*WORK TO COMPLETE*
Search the data for lines holding the word "give". State how many there are, and nothing else.

*RECORDS PROVIDED*
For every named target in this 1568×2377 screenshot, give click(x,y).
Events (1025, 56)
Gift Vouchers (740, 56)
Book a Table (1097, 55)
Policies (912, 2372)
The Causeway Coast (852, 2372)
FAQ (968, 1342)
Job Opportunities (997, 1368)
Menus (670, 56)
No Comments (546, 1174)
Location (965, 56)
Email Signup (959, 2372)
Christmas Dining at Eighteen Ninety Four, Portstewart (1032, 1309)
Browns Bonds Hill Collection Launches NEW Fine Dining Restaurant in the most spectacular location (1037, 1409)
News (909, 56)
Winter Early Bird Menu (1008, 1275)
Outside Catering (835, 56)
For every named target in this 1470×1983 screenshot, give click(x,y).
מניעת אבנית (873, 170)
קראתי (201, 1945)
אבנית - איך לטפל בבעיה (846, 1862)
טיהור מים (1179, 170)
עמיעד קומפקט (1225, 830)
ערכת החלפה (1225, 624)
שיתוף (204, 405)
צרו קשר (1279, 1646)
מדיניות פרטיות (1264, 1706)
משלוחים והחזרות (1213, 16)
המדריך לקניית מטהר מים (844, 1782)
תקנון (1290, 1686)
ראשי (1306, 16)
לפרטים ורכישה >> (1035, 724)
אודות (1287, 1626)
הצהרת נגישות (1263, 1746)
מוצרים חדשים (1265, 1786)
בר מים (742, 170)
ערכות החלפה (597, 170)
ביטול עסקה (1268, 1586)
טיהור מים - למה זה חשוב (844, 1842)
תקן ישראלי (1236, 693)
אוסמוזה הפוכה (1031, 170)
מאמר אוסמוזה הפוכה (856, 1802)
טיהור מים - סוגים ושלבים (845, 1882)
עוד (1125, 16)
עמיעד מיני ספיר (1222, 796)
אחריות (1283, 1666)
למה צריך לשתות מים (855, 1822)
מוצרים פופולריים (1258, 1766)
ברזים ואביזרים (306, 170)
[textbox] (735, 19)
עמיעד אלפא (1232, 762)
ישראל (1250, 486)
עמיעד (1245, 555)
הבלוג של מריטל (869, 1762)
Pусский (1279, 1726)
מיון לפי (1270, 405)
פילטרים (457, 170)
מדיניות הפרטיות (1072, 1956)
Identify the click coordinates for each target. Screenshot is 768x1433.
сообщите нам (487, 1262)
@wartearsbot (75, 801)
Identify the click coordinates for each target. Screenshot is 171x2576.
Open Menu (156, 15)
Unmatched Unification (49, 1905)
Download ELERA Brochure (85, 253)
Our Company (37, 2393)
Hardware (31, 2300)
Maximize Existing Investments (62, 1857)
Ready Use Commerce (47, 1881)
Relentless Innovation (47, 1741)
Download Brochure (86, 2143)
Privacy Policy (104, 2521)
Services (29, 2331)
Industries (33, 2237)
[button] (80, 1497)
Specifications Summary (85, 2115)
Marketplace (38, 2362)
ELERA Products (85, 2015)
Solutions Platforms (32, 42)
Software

*RESPONSE AREA*
2